Broeders en zusters, ik smeek u: "Onderzoekt uzelf of gij in het geloof zijt; beproeft uzelf." De warmte en de zuiverheid van de Christelijke liefde uit te leven vereist een gestadige toevoer van de genade van Christus. Hebt ge elk middel toegepast dat "uw liefde nog meer en meer overvloedig worde" "opdat gij beproeft de dingen die daarvan verschillen" en vervuld moge worden met de vruchten der gerechtigheid, "die door Jezus Christus zijn, tof heerlijkheid en prijs van God". Filippenzen 1 :9--11.

Velen die pal hadden moeten staan voor gerechtigheid en waarheid, hebben een zwakheid en besluiteloosheid aan de dag gelegd die de aanvallen van Satan hebben aangemoedigd. Die falen op te wassen in de genade en en er niet naar streven op het hoogste plan te komen van wat God bereikbaar stelf, zullen overwonnen worden.

WAT DE GEMEENTE NODIG HEEFT

Deze wereld is voor de Christen een land van vreemdelingen en vijanden. Zo hij niet tot zijn verdediging de Goddelijke wapenrusting aantrekt en het zwaard des Geestes hanteert, zal hij de prooi worden van de machten der duisternis. Het geloof van allen zal beproefd worden. Allen zullen beproefd worden zoals goud wordt beproefd in het vuur.

De Gemeente is samengesteld uit onvolmaakte, dwalende mannen en vrouwen die toch aanhoudend liefde en lankmoedigheid moeten beoefenen. Maar er bestaat reeds zo heel lang een periode van algemene lauwheid; een wereldse geest die bezit genomen heeft van de gemeente, is gevolgd geworden door vervreemding, kritiek, boosaardigheid, twist en ongerechtigheid.

Zou er wat minder gepreekt worden door mannen die in hart en leven niet toegewijd zijn, en zou er eens wat meer tijd besteed worden om de ziel voor God te verootmoedigen, dan zouden we kunnen hopen dat de Here tot uw hulp zou komen en uw afvalligheid zou genezen. Veel van het gepreek van de laatste tijd verwekt een valse zekerheid. Vooraanstaande belangen in het werk Gods kunnen niet verstandelijk verzorgd worden door diegenen die zo weinig waarachtige gemeenschap met God hebben gehad als enkele predikanten onder ons. Het werk toe te vertrouwen aan zulke mannen, staat gelijk met het commando van grote schepen op zee aan kinderen over te laten. Die gespeend zijn van hemelse wijsheid, gespeend van een levende verbinding met God, zijn niet bekwaam het schip des Evangelies door de ijsbergen en stormen te loodsen. De Gemeente bevindt zich te midden van ernstige conflicten, maar in dit gevaar zouden velen haar willen toevertrouwen aan handen die haar zeker tot de ondergang zouden leiden. We hebben nu aan boord een loods nodig, want we naderen de haven. Als volk moeten we het licht der wereld zijn. Maar hoevelen zijn dwaze maagden, die geen olie in voorraad hadden voor haar lampen. Moge de Here van alle genade, overvloedig van barmhartigheid, vol van vergevensgezindheid, deernis met ons hebben en ons redden, opdat we niet omkomen met de goddelozen!

> _Gegevensuittreksels_
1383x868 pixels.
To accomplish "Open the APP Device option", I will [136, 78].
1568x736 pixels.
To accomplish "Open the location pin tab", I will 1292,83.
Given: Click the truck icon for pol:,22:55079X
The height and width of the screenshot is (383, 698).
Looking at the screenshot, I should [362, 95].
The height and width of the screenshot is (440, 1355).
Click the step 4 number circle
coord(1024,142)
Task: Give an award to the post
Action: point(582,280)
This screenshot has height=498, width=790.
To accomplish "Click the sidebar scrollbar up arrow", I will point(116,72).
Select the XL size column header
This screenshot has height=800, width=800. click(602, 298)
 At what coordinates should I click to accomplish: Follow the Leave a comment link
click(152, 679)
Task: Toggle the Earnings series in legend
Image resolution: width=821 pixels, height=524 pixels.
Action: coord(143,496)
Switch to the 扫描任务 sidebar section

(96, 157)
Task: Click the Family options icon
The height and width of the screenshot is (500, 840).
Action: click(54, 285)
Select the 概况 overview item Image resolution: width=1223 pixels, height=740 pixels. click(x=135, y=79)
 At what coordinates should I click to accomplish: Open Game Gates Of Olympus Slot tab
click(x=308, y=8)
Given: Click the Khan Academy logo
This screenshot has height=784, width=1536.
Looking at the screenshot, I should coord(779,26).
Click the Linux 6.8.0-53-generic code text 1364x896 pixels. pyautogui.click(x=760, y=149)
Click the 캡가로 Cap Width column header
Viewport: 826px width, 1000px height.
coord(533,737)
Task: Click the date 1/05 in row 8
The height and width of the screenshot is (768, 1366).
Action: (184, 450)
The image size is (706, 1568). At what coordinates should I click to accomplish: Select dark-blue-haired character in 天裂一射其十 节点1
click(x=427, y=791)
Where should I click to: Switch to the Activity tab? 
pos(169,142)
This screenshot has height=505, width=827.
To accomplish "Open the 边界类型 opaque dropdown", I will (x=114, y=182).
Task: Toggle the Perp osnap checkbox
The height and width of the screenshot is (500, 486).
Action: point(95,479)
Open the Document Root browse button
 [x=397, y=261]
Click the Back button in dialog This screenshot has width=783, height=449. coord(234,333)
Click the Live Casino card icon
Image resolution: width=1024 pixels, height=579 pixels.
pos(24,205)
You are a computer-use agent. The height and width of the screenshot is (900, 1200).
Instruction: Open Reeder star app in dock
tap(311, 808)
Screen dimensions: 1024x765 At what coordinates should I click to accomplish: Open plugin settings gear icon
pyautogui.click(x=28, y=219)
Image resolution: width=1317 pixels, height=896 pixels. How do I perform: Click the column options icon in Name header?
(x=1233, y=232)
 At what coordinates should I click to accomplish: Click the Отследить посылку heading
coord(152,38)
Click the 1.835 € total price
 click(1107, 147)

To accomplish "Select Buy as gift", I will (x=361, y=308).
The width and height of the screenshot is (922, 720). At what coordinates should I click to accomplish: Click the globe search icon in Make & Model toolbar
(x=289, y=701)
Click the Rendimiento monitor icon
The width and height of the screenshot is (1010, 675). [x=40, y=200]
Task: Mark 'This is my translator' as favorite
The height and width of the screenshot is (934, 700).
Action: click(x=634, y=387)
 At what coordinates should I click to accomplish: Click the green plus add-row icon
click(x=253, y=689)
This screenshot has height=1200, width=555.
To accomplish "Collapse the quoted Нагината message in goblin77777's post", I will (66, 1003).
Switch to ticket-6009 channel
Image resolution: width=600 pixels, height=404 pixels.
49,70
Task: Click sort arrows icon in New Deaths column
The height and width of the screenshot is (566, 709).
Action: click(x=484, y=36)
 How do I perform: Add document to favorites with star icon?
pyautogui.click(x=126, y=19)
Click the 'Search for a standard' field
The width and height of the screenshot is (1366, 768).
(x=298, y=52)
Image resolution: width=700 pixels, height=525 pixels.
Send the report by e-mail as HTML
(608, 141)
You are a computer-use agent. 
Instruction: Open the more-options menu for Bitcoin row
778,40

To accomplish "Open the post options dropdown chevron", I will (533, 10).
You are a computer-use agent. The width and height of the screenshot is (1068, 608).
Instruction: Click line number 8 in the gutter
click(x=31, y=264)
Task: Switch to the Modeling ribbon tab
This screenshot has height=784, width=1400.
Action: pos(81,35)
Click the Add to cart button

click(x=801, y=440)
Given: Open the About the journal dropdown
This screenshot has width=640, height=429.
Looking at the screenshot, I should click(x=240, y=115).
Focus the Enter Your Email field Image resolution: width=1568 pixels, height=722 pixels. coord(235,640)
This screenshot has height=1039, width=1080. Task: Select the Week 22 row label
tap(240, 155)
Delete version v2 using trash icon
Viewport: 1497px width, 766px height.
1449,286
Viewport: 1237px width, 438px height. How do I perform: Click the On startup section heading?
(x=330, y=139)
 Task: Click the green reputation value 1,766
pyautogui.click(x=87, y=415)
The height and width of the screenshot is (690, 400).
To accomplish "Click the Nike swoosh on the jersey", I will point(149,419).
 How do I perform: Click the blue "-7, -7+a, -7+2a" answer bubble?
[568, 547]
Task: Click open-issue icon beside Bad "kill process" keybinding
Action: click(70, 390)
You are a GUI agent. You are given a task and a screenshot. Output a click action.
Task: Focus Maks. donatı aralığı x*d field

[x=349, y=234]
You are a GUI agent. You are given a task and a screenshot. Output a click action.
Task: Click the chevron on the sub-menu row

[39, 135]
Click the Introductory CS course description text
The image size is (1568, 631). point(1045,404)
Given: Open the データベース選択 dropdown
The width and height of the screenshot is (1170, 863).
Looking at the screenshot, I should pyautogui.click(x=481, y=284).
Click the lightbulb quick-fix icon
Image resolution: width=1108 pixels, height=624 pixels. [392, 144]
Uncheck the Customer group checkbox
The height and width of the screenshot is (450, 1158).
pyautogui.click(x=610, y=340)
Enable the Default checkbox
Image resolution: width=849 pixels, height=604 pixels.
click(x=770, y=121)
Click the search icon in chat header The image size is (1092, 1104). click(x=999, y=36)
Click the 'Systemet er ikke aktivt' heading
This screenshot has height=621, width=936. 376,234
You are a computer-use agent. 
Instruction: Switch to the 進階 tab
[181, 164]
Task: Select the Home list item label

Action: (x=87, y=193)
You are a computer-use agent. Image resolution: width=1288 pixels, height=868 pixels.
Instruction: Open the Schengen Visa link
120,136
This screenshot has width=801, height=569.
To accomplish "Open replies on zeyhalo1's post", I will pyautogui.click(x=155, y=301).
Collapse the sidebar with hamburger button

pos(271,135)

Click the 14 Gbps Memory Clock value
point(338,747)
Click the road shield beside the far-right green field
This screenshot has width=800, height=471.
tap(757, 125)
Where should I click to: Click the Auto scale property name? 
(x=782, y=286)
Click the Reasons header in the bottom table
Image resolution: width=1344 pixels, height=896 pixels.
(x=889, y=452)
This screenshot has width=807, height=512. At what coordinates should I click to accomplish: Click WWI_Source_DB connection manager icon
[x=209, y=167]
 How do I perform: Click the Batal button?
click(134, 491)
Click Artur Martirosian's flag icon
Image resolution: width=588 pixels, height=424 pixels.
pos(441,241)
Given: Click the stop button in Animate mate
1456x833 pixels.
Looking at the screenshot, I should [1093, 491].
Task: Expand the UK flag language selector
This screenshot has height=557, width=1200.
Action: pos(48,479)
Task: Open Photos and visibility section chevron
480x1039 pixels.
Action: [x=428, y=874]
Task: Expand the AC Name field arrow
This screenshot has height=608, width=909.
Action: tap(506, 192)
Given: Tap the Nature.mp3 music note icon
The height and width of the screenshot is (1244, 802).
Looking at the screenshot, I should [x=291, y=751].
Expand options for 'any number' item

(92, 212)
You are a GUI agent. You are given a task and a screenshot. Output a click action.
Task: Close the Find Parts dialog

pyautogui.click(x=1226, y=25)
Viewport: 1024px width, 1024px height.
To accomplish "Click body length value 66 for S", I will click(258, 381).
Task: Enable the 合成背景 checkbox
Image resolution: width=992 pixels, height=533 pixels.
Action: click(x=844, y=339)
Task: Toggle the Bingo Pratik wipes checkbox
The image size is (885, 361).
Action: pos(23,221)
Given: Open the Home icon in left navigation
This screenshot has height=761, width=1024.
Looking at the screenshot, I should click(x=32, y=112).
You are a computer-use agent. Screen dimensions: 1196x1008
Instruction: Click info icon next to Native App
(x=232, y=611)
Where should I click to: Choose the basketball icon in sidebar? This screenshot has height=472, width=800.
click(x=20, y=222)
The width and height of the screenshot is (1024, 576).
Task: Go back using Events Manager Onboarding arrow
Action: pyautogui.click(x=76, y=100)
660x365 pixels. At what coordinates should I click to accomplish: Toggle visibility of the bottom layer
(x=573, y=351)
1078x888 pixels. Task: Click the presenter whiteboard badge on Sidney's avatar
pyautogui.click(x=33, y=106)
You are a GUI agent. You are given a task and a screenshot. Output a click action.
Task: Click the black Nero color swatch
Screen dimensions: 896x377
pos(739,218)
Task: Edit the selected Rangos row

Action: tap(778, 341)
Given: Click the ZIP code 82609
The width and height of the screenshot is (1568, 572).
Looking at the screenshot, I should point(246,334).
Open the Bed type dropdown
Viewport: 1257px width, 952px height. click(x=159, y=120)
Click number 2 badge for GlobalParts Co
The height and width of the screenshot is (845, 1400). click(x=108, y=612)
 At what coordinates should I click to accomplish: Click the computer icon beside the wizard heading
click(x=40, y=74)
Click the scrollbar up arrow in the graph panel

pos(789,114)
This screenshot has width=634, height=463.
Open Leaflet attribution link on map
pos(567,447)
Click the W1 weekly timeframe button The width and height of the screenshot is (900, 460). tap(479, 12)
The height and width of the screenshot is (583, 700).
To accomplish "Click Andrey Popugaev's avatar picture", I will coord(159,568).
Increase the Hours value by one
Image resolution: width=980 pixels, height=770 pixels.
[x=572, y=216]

> _Lezen en toepassen_
(1) Beantwoord met de aangeleverde tekst deze vragen:
(a) Hoe zullen allen beproefd worden?
(b) Waaruit is de Gemeente samengesteld?
(c) Waarmee staat het gelijk om het werk toe te vertrouwen aan zulke mannen?
(2) Geef uit de aangeleverde tekst letterlijk opnieuw weer alles vanaf "Broeders en zusters, ik" tot en met "Filippenzen 1 :9--11.".
Gebruik hiervoor alleen de aangeleverde tekst.

> _Antwoorden op volgorde_
(1)
(a) Zoals goud wordt beproefd in het vuur.
(b) Uit onvolmaakte, dwalende mannen en vrouwen.
(c) Met het commando van grote schepen op zee aan kinderen over te laten.

(2)
Broeders en zusters, ik smeek u: "Onderzoekt uzelf of gij in het geloof zijt; beproeft uzelf." De warmte en de zuiverheid van de Christelijke liefde uit te leven vereist een gestadige toevoer van de genade van Christus. Hebt ge elk middel toegepast dat "uw liefde nog meer en meer overvloedig worde" "opdat gij beproeft de dingen die daarvan verschillen" en vervuld moge worden met de vruchten der gerechtigheid, "die door Jezus Christus zijn, tof heerlijkheid en prijs van God". Filippenzen 1 :9--11.